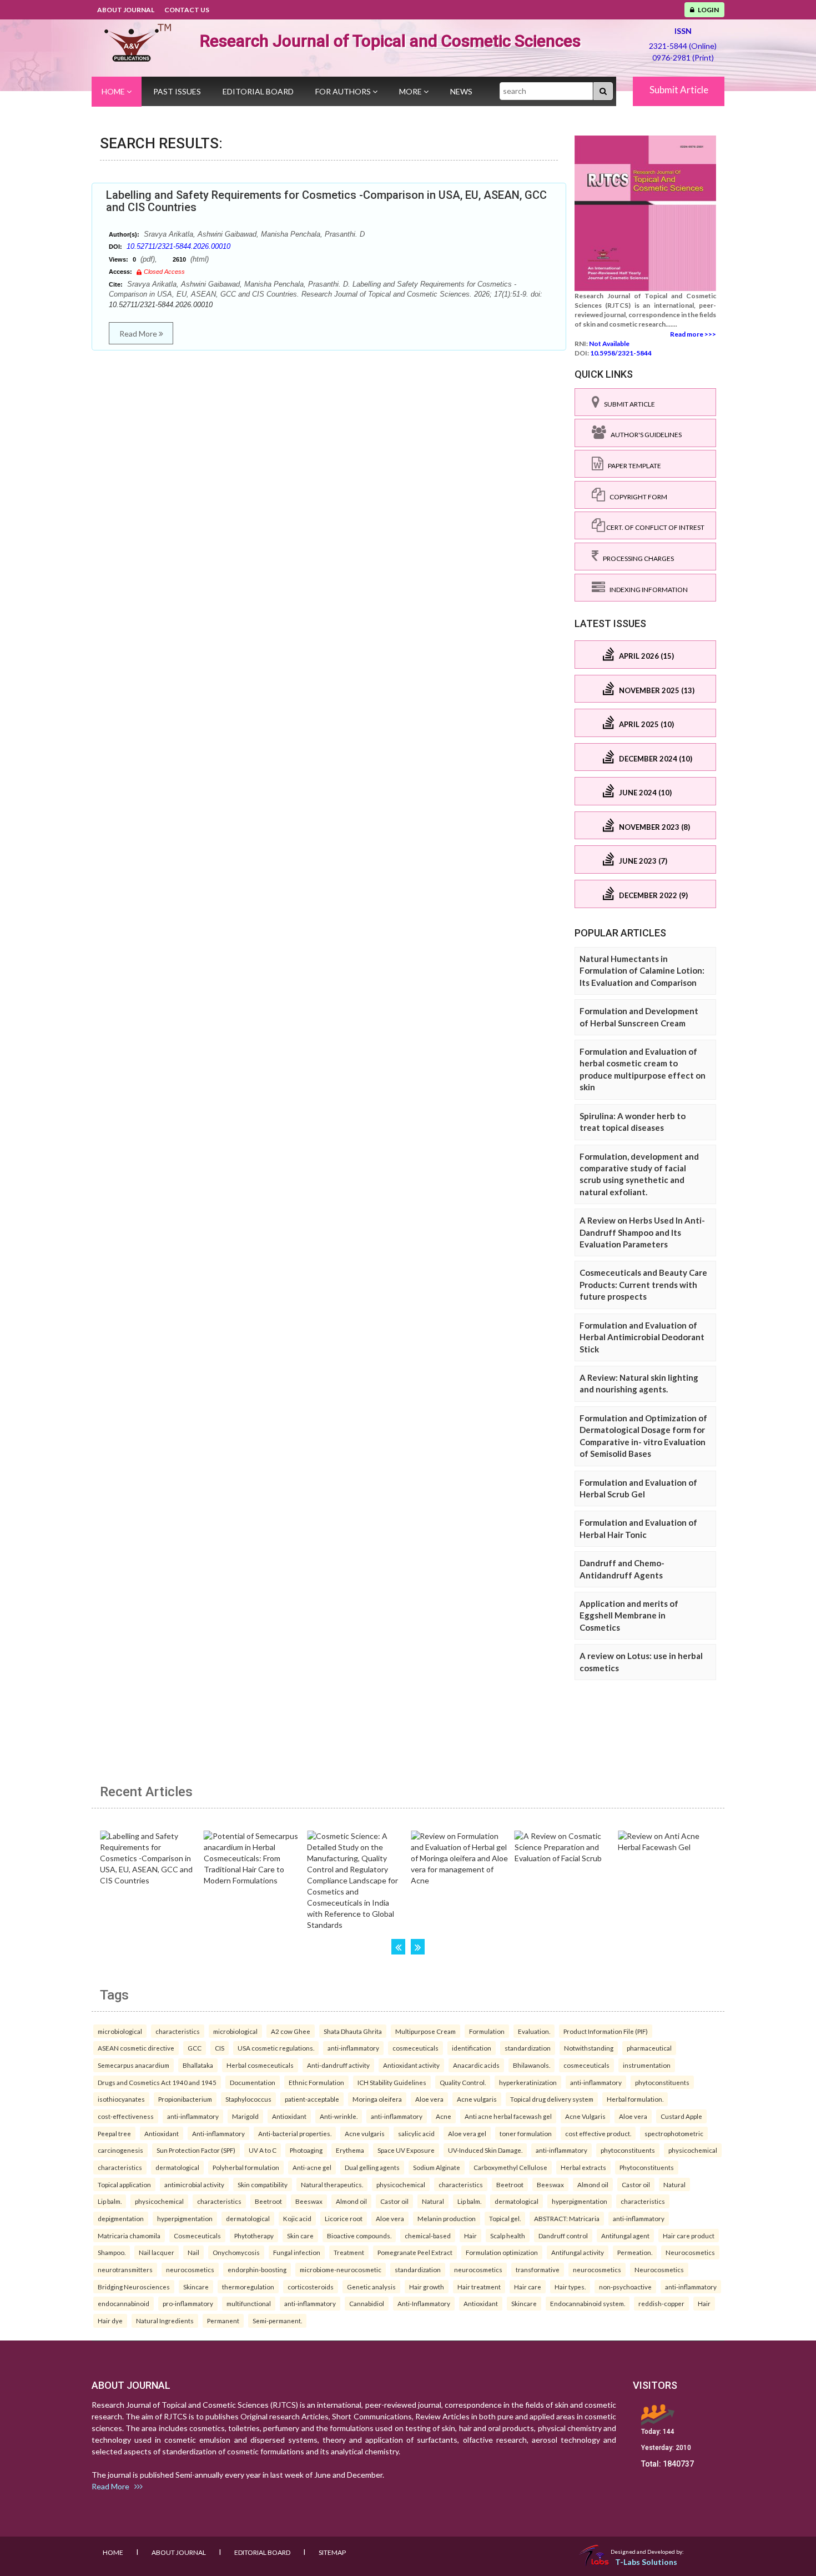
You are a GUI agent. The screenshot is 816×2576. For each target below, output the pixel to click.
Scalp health (507, 2235)
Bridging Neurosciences (134, 2287)
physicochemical (692, 2150)
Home (114, 91)
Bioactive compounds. (359, 2235)
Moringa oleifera (377, 2099)
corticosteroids (311, 2287)
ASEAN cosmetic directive (136, 2048)
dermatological (177, 2167)
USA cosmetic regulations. (276, 2048)
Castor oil (636, 2184)
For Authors (343, 91)
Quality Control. (463, 2082)
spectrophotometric (673, 2133)
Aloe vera (429, 2099)
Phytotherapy (254, 2235)
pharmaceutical (649, 2048)
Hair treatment (479, 2287)
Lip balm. (110, 2201)
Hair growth (426, 2287)
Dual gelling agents (372, 2167)
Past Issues (177, 91)
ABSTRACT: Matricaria (567, 2218)
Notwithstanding (588, 2048)
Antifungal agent (625, 2235)
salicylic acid (416, 2133)
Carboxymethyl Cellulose (510, 2167)
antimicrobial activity (194, 2184)
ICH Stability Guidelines (391, 2082)
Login (706, 10)
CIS (219, 2048)
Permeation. (634, 2252)
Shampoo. (111, 2252)
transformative (538, 2269)
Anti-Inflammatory (423, 2303)
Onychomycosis (236, 2252)
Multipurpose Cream (425, 2031)
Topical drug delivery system (551, 2099)
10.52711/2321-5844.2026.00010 (178, 246)
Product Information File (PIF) (605, 2031)
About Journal (125, 10)
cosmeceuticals (415, 2048)
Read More (139, 333)
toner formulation (526, 2133)
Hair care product (688, 2235)
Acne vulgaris (477, 2099)
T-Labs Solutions (646, 2562)
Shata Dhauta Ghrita (353, 2031)
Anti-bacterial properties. (294, 2133)
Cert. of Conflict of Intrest (654, 527)
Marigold (245, 2116)
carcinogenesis (120, 2150)
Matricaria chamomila (129, 2235)
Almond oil (592, 2184)
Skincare (196, 2287)
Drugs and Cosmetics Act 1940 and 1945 (157, 2082)
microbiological (120, 2031)
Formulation (487, 2031)
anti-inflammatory (353, 2048)
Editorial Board (258, 91)
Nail (193, 2252)
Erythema (350, 2150)
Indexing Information (646, 589)
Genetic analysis (371, 2287)
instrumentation (647, 2065)
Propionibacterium (185, 2099)
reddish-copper (661, 2303)
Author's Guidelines (644, 434)
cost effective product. (598, 2133)
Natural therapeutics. (332, 2184)
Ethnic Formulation (316, 2082)
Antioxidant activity (411, 2065)
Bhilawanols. (531, 2065)
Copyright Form (636, 497)
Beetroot (509, 2184)
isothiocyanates (121, 2099)
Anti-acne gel (312, 2167)
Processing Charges (636, 558)
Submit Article (678, 90)
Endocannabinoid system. (587, 2303)
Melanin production (446, 2218)
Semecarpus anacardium (133, 2065)
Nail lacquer (156, 2252)
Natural (674, 2184)
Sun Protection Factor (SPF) (196, 2150)
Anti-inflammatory (218, 2133)
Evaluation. (534, 2031)
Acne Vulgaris (585, 2116)
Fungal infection (296, 2252)
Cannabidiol (366, 2303)
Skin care (300, 2235)
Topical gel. (505, 2218)
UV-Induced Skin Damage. (485, 2150)
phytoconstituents (662, 2082)
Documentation (252, 2082)
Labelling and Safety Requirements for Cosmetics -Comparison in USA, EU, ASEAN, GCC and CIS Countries (326, 201)
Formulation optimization (502, 2252)
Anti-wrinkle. (338, 2116)
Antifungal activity (577, 2252)
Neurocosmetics (690, 2252)
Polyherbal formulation (246, 2167)
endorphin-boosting (257, 2269)
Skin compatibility (263, 2184)
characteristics (177, 2031)
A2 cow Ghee (290, 2031)
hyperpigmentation (579, 2201)
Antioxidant (289, 2116)
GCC (195, 2048)
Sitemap (332, 2552)
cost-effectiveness (126, 2116)
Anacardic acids (476, 2065)
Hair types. (570, 2287)
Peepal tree (114, 2133)
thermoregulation (248, 2287)
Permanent (223, 2320)
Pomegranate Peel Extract (414, 2252)
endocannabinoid (123, 2303)
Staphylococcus (248, 2099)
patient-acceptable (312, 2099)
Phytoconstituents (646, 2167)
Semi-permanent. (277, 2320)
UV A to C (262, 2150)
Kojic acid (297, 2218)
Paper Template (632, 466)
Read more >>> (693, 334)
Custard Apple (681, 2116)
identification (471, 2048)
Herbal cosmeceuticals (260, 2065)
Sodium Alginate (436, 2167)
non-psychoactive (625, 2287)
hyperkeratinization (528, 2082)
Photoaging (306, 2150)
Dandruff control (563, 2235)
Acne (443, 2116)
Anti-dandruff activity (338, 2065)
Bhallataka (198, 2065)
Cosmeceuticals (197, 2235)
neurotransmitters (125, 2269)
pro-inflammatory (188, 2303)
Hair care (527, 2287)
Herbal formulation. (635, 2099)
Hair (470, 2235)
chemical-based (428, 2235)
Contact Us (186, 10)
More (411, 91)
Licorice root (343, 2218)
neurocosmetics (190, 2269)
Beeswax (550, 2184)
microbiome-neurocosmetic (340, 2269)
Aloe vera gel (467, 2133)
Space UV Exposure (406, 2150)
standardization (528, 2048)
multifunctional (248, 2303)
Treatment (349, 2252)
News (461, 91)
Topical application (124, 2184)
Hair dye (110, 2320)
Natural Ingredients (165, 2320)
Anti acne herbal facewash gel (508, 2116)
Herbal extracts (583, 2167)
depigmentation (121, 2218)
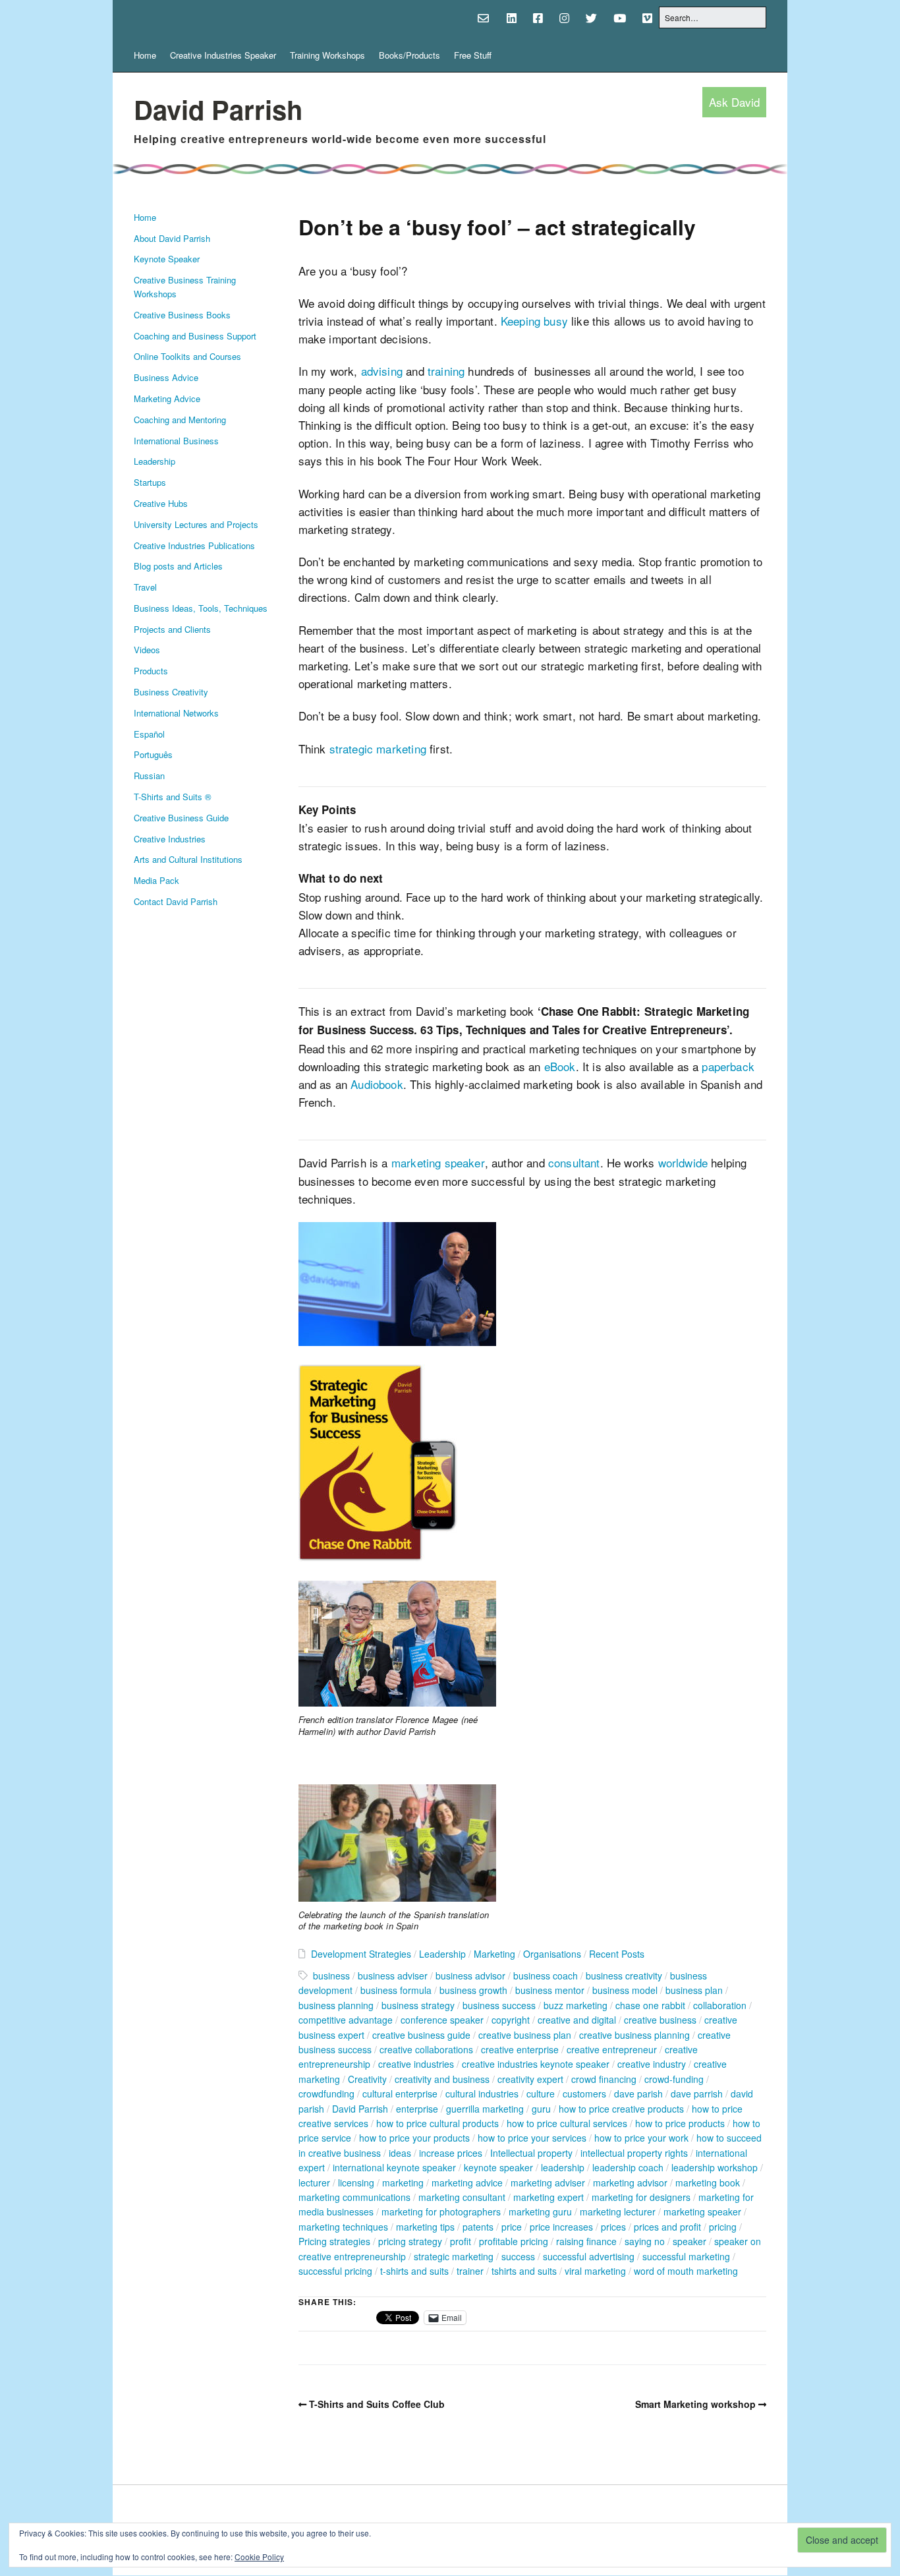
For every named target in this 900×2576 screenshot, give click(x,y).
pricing (723, 2226)
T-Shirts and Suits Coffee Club (377, 2404)
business (331, 1975)
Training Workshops (327, 55)
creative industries (416, 2063)
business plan (694, 1990)
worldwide (683, 1162)
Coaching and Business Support (195, 336)
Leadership (154, 461)
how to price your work (641, 2137)
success (518, 2256)
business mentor (549, 1990)
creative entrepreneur (612, 2049)
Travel (145, 587)
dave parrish (697, 2093)
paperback (728, 1066)
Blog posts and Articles (178, 566)
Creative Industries (170, 839)
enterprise (417, 2108)
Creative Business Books (182, 314)
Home (145, 55)
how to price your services (532, 2137)
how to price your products (414, 2137)
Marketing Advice (167, 398)
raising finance (586, 2241)
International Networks (176, 713)
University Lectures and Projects (196, 524)
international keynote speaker (394, 2167)
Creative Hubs (161, 503)
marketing (403, 2182)
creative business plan (524, 2034)
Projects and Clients (172, 629)
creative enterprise (520, 2049)
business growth (473, 1990)
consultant (574, 1162)
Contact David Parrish (175, 901)
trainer (470, 2270)
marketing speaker (438, 1162)
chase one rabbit (650, 2005)
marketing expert (548, 2197)
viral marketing (595, 2270)
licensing (356, 2182)
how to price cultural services (567, 2123)
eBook (560, 1066)
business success (499, 2005)
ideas (400, 2152)
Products (151, 670)
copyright (511, 2019)
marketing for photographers (441, 2211)
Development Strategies (361, 1953)
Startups (150, 482)
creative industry (651, 2063)
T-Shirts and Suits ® (172, 796)
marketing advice (467, 2182)
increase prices (450, 2152)
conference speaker (442, 2019)
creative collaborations (426, 2049)
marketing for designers (641, 2197)
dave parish (638, 2093)
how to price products (680, 2123)
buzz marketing (575, 2005)
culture (540, 2093)
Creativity (367, 2079)
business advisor (470, 1975)
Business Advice (166, 377)
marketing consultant (461, 2197)
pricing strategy (410, 2241)
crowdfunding (326, 2093)
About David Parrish (172, 238)
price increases (561, 2226)
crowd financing (603, 2079)
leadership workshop (714, 2167)
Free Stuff (473, 55)
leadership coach (627, 2167)
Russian (149, 775)
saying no (645, 2241)
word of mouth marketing (686, 2270)
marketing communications (354, 2197)
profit (460, 2241)
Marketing (494, 1953)
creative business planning (634, 2034)
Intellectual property (531, 2152)
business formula (396, 1990)
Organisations (552, 1953)
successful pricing (335, 2270)
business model (625, 1990)
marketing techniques (343, 2226)
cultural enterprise (399, 2093)
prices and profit (667, 2226)
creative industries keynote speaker (535, 2063)
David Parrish (218, 109)
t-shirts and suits (414, 2270)
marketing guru (540, 2211)
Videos (147, 649)
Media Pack (156, 880)
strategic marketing (377, 748)
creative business (660, 2019)
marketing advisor (630, 2182)
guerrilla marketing (485, 2108)
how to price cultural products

**Exercise prompt**
Copy the stretch of the records above that runs from the line with "Nail lacquer (156, 2252)" through the line with "Peepal tree (114, 2133)". Both end lines belong in the copy, and nothing else does.

**Task result**
Nail lacquer (156, 2252)
Natural (674, 2184)
Sun Protection Factor (SPF) (196, 2150)
Anti-inflammatory (218, 2133)
Evaluation. (534, 2031)
Acne Vulgaris (585, 2116)
Fungal infection (296, 2252)
Cannabidiol (366, 2303)
Skin care (300, 2235)
Topical gel. (505, 2218)
UV-Induced Skin Damage. (485, 2150)
phytoconstituents (662, 2082)
Documentation (252, 2082)
Labelling and Safety Requirements for Cosmetics -Comparison in USA, EU, ASEAN, GCC and CIS Countries (326, 201)
Formulation optimization (502, 2252)
Anti-wrinkle. (338, 2116)
Antifungal activity (577, 2252)
Neurocosmetics (690, 2252)
Polyherbal formulation (246, 2167)
endorphin-boosting (257, 2269)
Skin compatibility (263, 2184)
characteristics (177, 2031)
A2 cow Ghee (290, 2031)
hyperpigmentation (579, 2201)
Antioxidant (289, 2116)
GCC (195, 2048)
Sitemap (332, 2552)
cost-effectiveness (126, 2116)
Anacardic acids (476, 2065)
Hair types. (570, 2287)
Peepal tree (114, 2133)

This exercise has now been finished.